Utilization of front-face fluorescence spectroscopy for monitoring lipid oxidation during Lebanese Qishta aging

Abstract

Front-face fluorescence spectroscopy technique coupled with chemometric tools was used for predicting the freshness state of a Lebanese dairy product called Qishta, stored up to 20 days. Acid, peroxide and thiobarbituric acid reactive substances (TBARS) values reached no more than 0.93 mg NaOH g−1 fat, 6.22 meq O2 Kg−1 fat, and 0.0313 mg malonaldehyde (MA) kg−1 sample, respectively, throughout the investigated storage time. In parallel, fluorescence emission spectra of tryptophan and riboflavin, and fluorescence excitation spectra of vitamin A were recorded and showed the highest fluorescence intensity for the Qishta samples aged of 20 days and the lowest intensity for the fresh ones.
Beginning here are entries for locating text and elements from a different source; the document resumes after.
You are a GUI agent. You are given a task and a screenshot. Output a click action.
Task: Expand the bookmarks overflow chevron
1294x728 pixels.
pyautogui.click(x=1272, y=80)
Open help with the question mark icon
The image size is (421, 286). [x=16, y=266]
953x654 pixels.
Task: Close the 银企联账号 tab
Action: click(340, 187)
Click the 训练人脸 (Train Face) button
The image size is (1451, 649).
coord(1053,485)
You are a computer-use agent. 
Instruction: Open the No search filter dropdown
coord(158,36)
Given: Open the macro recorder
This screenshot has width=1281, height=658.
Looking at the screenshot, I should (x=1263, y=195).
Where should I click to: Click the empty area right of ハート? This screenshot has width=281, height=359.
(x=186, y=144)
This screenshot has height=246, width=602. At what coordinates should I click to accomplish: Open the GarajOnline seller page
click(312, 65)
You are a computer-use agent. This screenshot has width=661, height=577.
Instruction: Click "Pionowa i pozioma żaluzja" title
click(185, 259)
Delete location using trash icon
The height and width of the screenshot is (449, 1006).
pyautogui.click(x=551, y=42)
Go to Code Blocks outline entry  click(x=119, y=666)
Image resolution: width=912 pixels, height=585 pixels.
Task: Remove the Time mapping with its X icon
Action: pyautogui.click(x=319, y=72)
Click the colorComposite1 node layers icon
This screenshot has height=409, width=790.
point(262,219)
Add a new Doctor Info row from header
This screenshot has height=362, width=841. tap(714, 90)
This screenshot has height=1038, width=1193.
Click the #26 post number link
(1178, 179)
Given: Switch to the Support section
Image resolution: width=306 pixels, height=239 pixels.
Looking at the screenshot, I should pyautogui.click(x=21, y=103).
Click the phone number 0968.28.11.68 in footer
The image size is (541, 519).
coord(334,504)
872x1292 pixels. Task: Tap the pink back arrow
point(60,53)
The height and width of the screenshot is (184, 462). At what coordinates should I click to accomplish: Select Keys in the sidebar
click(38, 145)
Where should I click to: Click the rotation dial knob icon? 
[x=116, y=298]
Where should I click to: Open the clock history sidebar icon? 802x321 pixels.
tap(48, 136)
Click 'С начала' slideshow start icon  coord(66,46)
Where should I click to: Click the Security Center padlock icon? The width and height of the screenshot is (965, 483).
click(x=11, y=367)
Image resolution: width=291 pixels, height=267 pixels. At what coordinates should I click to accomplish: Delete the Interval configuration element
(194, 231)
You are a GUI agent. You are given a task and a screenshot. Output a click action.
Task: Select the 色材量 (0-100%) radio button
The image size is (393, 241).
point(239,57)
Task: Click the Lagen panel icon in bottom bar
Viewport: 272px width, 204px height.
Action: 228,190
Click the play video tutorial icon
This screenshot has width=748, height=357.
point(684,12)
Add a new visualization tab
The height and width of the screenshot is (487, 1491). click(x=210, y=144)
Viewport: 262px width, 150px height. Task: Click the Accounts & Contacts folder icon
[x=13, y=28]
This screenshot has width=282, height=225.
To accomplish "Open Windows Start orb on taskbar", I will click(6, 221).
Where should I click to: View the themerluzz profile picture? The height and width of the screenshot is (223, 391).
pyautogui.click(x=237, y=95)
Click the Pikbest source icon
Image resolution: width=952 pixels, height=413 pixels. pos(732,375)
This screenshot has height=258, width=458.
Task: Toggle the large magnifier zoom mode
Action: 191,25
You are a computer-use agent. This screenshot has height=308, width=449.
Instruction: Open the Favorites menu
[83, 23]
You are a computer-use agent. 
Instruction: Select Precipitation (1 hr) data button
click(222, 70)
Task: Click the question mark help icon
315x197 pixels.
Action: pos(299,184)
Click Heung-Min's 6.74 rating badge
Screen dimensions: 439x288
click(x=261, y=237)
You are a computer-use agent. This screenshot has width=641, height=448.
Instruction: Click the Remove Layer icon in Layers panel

The primary and secondary indicators of lipid oxidation showed that Qishta can be stored for 20 days without any alteration despite the increase in the TBARS after 16 days of storage. Principal component analysis (PCA) applied on riboflavin emission spectra allowed better discrimination between Qishta samples with a clear distinction of those aged 20 days while some overlapping was noticed between samples aged below 16 days. A high correlation (R2 = 0.923) was observed between the peroxide value and the intensity of the riboflavin fluorescence recorded at 460 nm.